Given task:
Copy all of the records below line for line, with no changes.

Input records:

* begin *

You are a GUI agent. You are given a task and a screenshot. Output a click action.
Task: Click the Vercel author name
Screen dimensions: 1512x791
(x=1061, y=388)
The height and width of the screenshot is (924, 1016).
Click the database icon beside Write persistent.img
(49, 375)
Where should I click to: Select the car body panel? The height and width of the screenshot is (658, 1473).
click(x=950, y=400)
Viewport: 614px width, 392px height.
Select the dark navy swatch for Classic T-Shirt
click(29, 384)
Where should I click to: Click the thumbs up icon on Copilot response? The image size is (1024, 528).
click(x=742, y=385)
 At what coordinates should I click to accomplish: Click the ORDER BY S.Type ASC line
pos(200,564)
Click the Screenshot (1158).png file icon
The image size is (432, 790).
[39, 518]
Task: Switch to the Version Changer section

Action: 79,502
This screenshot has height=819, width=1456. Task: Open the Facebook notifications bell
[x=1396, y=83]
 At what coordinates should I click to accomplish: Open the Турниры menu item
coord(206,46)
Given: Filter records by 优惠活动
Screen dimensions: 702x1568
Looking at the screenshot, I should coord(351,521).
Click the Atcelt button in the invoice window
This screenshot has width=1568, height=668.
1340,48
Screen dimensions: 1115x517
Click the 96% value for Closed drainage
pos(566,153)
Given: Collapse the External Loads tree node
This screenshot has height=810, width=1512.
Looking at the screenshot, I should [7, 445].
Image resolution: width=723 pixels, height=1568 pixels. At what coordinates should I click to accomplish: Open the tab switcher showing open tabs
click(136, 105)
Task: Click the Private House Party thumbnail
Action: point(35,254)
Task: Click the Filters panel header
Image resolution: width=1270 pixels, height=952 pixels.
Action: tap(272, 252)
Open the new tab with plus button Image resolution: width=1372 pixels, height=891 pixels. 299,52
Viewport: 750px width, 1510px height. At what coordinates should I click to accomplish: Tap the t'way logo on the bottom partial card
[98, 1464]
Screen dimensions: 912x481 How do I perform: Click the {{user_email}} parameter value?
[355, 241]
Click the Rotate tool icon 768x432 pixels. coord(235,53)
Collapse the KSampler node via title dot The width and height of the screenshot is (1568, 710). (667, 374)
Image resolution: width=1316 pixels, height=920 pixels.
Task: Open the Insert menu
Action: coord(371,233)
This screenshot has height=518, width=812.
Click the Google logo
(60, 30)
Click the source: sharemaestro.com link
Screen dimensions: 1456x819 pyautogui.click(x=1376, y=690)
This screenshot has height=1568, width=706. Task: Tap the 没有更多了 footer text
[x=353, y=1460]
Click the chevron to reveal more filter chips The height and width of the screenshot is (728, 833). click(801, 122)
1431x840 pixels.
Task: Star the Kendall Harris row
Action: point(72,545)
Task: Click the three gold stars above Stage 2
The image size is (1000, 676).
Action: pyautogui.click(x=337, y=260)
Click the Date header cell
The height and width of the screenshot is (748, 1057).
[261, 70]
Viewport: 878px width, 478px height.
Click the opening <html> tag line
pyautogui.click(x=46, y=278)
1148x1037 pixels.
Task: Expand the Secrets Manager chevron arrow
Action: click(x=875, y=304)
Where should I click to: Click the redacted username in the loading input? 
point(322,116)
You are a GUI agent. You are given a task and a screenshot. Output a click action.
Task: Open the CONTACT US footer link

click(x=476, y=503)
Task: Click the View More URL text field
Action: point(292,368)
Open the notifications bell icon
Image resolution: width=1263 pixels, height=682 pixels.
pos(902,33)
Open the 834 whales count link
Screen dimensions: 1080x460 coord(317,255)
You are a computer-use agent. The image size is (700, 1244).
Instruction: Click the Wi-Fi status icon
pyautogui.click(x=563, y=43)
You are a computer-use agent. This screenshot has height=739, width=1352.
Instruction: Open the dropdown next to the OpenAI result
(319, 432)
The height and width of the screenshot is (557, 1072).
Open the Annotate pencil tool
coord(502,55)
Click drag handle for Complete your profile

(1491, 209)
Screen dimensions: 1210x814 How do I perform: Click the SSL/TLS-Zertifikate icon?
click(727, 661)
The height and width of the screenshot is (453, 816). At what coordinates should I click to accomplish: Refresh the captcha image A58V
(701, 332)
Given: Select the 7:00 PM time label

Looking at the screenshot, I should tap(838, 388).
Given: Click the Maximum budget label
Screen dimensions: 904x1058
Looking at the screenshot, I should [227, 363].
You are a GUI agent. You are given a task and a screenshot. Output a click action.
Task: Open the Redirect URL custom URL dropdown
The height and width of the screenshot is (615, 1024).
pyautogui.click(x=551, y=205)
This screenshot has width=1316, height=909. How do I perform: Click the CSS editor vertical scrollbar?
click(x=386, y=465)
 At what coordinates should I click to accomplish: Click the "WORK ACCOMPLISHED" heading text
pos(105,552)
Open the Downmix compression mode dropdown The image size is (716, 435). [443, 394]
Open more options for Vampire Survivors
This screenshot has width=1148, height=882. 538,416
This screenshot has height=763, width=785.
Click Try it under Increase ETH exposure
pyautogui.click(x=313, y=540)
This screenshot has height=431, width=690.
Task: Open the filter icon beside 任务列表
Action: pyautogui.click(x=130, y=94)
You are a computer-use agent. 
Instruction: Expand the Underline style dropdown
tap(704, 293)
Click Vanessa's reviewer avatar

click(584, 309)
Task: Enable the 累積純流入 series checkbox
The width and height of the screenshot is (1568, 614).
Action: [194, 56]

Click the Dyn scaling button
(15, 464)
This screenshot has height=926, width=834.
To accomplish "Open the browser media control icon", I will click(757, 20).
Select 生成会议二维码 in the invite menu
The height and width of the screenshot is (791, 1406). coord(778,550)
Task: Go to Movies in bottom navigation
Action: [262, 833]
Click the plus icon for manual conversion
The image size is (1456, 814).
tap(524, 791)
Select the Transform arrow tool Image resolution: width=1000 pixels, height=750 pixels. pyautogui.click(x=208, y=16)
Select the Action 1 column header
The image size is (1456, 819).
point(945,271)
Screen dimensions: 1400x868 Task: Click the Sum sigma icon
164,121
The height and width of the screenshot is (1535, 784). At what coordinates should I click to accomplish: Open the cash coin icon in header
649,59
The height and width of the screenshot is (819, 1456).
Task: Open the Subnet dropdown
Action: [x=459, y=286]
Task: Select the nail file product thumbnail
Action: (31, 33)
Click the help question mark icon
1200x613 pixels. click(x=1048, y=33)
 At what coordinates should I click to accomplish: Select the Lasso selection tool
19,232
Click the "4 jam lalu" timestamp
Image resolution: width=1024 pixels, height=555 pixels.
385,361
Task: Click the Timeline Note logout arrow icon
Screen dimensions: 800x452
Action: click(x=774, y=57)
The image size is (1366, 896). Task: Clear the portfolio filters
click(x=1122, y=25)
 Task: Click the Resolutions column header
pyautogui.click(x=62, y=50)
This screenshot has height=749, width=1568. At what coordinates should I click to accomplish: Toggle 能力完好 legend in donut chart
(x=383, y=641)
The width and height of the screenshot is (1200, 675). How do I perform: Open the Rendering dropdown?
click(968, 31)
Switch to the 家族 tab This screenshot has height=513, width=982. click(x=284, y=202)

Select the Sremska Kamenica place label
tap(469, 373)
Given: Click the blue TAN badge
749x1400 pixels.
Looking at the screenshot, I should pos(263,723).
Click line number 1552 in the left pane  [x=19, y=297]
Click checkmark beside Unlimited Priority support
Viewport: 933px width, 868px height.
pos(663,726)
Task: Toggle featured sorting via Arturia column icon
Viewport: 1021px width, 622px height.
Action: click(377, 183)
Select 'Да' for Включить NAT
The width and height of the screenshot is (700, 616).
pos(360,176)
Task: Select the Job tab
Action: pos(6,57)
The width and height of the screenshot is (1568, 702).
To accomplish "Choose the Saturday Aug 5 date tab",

* end *

Result below:
You are a GUI agent. You are given a task and a screenshot. Output a click action.
Task: Click the Vercel author name
Screen dimensions: 1512x791
(x=1061, y=388)
The height and width of the screenshot is (924, 1016).
Click the database icon beside Write persistent.img
(49, 375)
Where should I click to: Select the car body panel? The height and width of the screenshot is (658, 1473).
click(x=950, y=400)
Viewport: 614px width, 392px height.
Select the dark navy swatch for Classic T-Shirt
click(29, 384)
Where should I click to: Click the thumbs up icon on Copilot response? The image size is (1024, 528).
click(x=742, y=385)
 At what coordinates should I click to accomplish: Click the ORDER BY S.Type ASC line
pos(200,564)
Click the Screenshot (1158).png file icon
The image size is (432, 790).
[39, 518]
Task: Switch to the Version Changer section

Action: 79,502
This screenshot has height=819, width=1456. Task: Open the Facebook notifications bell
[x=1396, y=83]
 At what coordinates should I click to accomplish: Open the Турниры menu item
coord(206,46)
Given: Filter records by 优惠活动
Screen dimensions: 702x1568
Looking at the screenshot, I should coord(351,521).
Click the Atcelt button in the invoice window
This screenshot has width=1568, height=668.
1340,48
Screen dimensions: 1115x517
Click the 96% value for Closed drainage
pos(566,153)
Given: Collapse the External Loads tree node
This screenshot has height=810, width=1512.
Looking at the screenshot, I should [7, 445].
Image resolution: width=723 pixels, height=1568 pixels. At what coordinates should I click to accomplish: Open the tab switcher showing open tabs
click(136, 105)
Task: Click the Private House Party thumbnail
Action: point(35,254)
Task: Click the Filters panel header
Image resolution: width=1270 pixels, height=952 pixels.
Action: tap(272, 252)
Open the new tab with plus button Image resolution: width=1372 pixels, height=891 pixels. 299,52
Viewport: 750px width, 1510px height. At what coordinates should I click to accomplish: Tap the t'way logo on the bottom partial card
[98, 1464]
Screen dimensions: 912x481 How do I perform: Click the {{user_email}} parameter value?
[355, 241]
Click the Rotate tool icon 768x432 pixels. coord(235,53)
Collapse the KSampler node via title dot The width and height of the screenshot is (1568, 710). (667, 374)
Image resolution: width=1316 pixels, height=920 pixels.
Task: Open the Insert menu
Action: coord(371,233)
This screenshot has height=518, width=812.
Click the Google logo
(60, 30)
Click the source: sharemaestro.com link
Screen dimensions: 1456x819 pyautogui.click(x=1376, y=690)
This screenshot has height=1568, width=706. Task: Tap the 没有更多了 footer text
[x=353, y=1460]
Click the chevron to reveal more filter chips The height and width of the screenshot is (728, 833). click(801, 122)
1431x840 pixels.
Task: Star the Kendall Harris row
Action: point(72,545)
Task: Click the three gold stars above Stage 2
The image size is (1000, 676).
Action: pyautogui.click(x=337, y=260)
Click the Date header cell
The height and width of the screenshot is (748, 1057).
[261, 70]
Viewport: 878px width, 478px height.
Click the opening <html> tag line
pyautogui.click(x=46, y=278)
1148x1037 pixels.
Task: Expand the Secrets Manager chevron arrow
Action: click(x=875, y=304)
Where should I click to: Click the redacted username in the loading input? 
point(322,116)
You are a GUI agent. You are given a task and a screenshot. Output a click action.
Task: Open the CONTACT US footer link

click(x=476, y=503)
Task: Click the View More URL text field
Action: point(292,368)
Open the notifications bell icon
Image resolution: width=1263 pixels, height=682 pixels.
pos(902,33)
Open the 834 whales count link
Screen dimensions: 1080x460 coord(317,255)
You are a computer-use agent. The image size is (700, 1244).
Instruction: Click the Wi-Fi status icon
pyautogui.click(x=563, y=43)
You are a computer-use agent. This screenshot has height=739, width=1352.
Instruction: Open the dropdown next to the OpenAI result
(319, 432)
The height and width of the screenshot is (557, 1072).
Open the Annotate pencil tool
coord(502,55)
Click drag handle for Complete your profile

(1491, 209)
Screen dimensions: 1210x814 How do I perform: Click the SSL/TLS-Zertifikate icon?
click(727, 661)
The height and width of the screenshot is (453, 816). At what coordinates should I click to accomplish: Refresh the captcha image A58V
(701, 332)
Given: Select the 7:00 PM time label

Looking at the screenshot, I should tap(838, 388).
Given: Click the Maximum budget label
Screen dimensions: 904x1058
Looking at the screenshot, I should [227, 363].
You are a GUI agent. You are given a task and a screenshot. Output a click action.
Task: Open the Redirect URL custom URL dropdown
The height and width of the screenshot is (615, 1024).
pyautogui.click(x=551, y=205)
This screenshot has width=1316, height=909. How do I perform: Click the CSS editor vertical scrollbar?
click(x=386, y=465)
 At what coordinates should I click to accomplish: Click the "WORK ACCOMPLISHED" heading text
pos(105,552)
Open the Downmix compression mode dropdown The image size is (716, 435). [443, 394]
Open more options for Vampire Survivors
This screenshot has width=1148, height=882. 538,416
This screenshot has height=763, width=785.
Click Try it under Increase ETH exposure
pyautogui.click(x=313, y=540)
This screenshot has height=431, width=690.
Task: Open the filter icon beside 任务列表
Action: pyautogui.click(x=130, y=94)
You are a computer-use agent. 
Instruction: Expand the Underline style dropdown
tap(704, 293)
Click Vanessa's reviewer avatar

click(584, 309)
Task: Enable the 累積純流入 series checkbox
The width and height of the screenshot is (1568, 614).
Action: [194, 56]

Click the Dyn scaling button
(15, 464)
This screenshot has height=926, width=834.
To accomplish "Open the browser media control icon", I will click(757, 20).
Select 生成会议二维码 in the invite menu
The height and width of the screenshot is (791, 1406). coord(778,550)
Task: Go to Movies in bottom navigation
Action: [262, 833]
Click the plus icon for manual conversion
The image size is (1456, 814).
tap(524, 791)
Select the Transform arrow tool Image resolution: width=1000 pixels, height=750 pixels. pyautogui.click(x=208, y=16)
Select the Action 1 column header
The image size is (1456, 819).
point(945,271)
Screen dimensions: 1400x868 Task: Click the Sum sigma icon
164,121
The height and width of the screenshot is (1535, 784). At what coordinates should I click to accomplish: Open the cash coin icon in header
649,59
The height and width of the screenshot is (819, 1456).
Task: Open the Subnet dropdown
Action: [x=459, y=286]
Task: Select the nail file product thumbnail
Action: (31, 33)
Click the help question mark icon
1200x613 pixels. click(x=1048, y=33)
 At what coordinates should I click to accomplish: Select the Lasso selection tool
19,232
Click the "4 jam lalu" timestamp
Image resolution: width=1024 pixels, height=555 pixels.
385,361
Task: Click the Timeline Note logout arrow icon
Screen dimensions: 800x452
Action: click(x=774, y=57)
The image size is (1366, 896). Task: Clear the portfolio filters
click(x=1122, y=25)
 Task: Click the Resolutions column header
pyautogui.click(x=62, y=50)
This screenshot has height=749, width=1568. At what coordinates should I click to accomplish: Toggle 能力完好 legend in donut chart
(x=383, y=641)
The width and height of the screenshot is (1200, 675). How do I perform: Open the Rendering dropdown?
click(968, 31)
Switch to the 家族 tab This screenshot has height=513, width=982. click(x=284, y=202)

Select the Sremska Kamenica place label
tap(469, 373)
Given: Click the blue TAN badge
749x1400 pixels.
Looking at the screenshot, I should pos(263,723).
Click line number 1552 in the left pane  [x=19, y=297]
Click checkmark beside Unlimited Priority support
Viewport: 933px width, 868px height.
pos(663,726)
Task: Toggle featured sorting via Arturia column icon
Viewport: 1021px width, 622px height.
Action: click(377, 183)
Select 'Да' for Включить NAT
The width and height of the screenshot is (700, 616).
pos(360,176)
Task: Select the Job tab
Action: pos(6,57)
The width and height of the screenshot is (1568, 702).
To accomplish "Choose the Saturday Aug 5 date tab",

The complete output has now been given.